SUBSCRIBER TO THESE BONDS

These bonds come with tax incentives such as tax exemption and tax credits,
making them a more attractive investment

This provides a monetary incentive to tackle prominent social issues such as climate
change and a movement to renewable sources of energy.

To qualify for green bond status, they are often verified by a third party such as the
Climate Bond Standard Board, which certifies that the bond will fund projects that
include benefits to the environment.

These bonds finance projects aimed at energy efficiency, pollution prevention,


sustainable agriculture, fishery and forestry, the protection of aquatic and terrestrial
ecosystems, clean transportation, sustainable water management and the cultivation
of environmentally friendly technologies

Big Hit with Pensions Funds who want to Hedge Climate Risk
RECENT ISSUES: PROMOTER-SHARES AS COLLATERAL FOR
BOND ISSUES
What does pledging shares mean?
When one takes loans against the shares held, it is called pledging shares. This means
that shares are offered as collateral or security against the loan taken by the
individual that has pledged his/her shares. Shares can be pledged by a promoter or an
investor.

Who gives loans against pledged shares?


Banks or nonbanking finance companies (NBFC) can lend money against shares.

Why do borrowers have to resort to pledging shares to get funds?


Borrowers can pledge shares to meet any shortfall in capital for business or personal
requirement. Pledging of shares is more common in companies where promoter
shareholding is high.

How much can be borrowed against pledged shares?


The minimum collateral value is agreed between the lender and borrower. An individual
can typically borrow anywhere from 50 to 80 percent of the value of their shares.
RECENT ISSUES: PROMOTER-SHARES AS COLLATERAL FOR BOND
ISSUES
Does ownership gets transferred to the lending entity once shares are
pledged?
Ownership is retained by the individual taking the loan at the time of pledging the
shares. However, if the borrower is not able to meet the repayment obligations,
the lender can sell pledged shares to recover money.

What are the implications of pledging shares?

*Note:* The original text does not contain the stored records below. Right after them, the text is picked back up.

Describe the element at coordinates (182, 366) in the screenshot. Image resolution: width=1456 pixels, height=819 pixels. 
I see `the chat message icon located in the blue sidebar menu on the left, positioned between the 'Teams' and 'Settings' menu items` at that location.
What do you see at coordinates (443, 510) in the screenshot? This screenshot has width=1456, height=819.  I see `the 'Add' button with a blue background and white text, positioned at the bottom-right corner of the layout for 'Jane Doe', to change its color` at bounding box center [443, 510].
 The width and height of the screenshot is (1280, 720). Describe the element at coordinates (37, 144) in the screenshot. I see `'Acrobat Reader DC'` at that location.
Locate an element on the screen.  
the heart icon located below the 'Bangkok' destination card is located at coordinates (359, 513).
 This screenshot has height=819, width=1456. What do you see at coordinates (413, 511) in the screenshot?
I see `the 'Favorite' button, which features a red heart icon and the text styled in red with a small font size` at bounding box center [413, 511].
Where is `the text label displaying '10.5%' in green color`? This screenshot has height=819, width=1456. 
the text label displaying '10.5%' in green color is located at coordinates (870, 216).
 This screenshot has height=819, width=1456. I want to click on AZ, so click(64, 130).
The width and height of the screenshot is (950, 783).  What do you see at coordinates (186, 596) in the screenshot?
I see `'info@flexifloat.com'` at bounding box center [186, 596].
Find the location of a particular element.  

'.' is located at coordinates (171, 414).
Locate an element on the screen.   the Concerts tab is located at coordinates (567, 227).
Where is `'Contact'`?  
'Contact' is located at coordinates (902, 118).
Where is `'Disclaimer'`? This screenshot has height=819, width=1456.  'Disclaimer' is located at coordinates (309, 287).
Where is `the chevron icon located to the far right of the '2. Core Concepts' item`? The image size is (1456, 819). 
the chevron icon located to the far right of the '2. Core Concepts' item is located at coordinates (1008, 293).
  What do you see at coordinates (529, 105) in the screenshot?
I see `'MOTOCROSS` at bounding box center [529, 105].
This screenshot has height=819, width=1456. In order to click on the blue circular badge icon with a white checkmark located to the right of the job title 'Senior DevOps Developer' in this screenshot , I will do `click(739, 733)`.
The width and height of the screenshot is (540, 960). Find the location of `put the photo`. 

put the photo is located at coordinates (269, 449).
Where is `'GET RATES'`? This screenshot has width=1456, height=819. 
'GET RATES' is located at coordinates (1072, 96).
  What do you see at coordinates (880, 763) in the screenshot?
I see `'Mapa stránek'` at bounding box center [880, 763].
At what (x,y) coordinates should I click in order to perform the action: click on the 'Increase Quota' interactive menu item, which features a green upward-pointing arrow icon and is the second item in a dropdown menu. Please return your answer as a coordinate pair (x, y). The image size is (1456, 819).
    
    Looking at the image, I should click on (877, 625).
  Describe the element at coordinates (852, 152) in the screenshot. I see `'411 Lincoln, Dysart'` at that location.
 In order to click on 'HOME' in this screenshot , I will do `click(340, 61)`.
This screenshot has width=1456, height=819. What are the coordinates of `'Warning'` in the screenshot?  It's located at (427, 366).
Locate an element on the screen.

Pledging of shares by promoters beyond a certain threshold raises the risk of some
of this equity being sold in the market in case he/she is not able to repay the loan on
time or provide additional collateral if the margin threshold is breached.
Since the loan is given against the value of the shares, as share prices fall, the total
value of the collateral falls. This can trigger a margin call.
RECENT ISSUES: PROMOTER-SHARES AS COLLATERAL FOR BOND
ISSUES

What is a margin call?

When a margin call is triggered, the borrower must either deposit more
cash or securities with the lender as additional collateral or sell the
shares pledged to settle the loan

A forced sale of pledged shares could create a vicious cycle, resulting in


the company’s share price falling even further.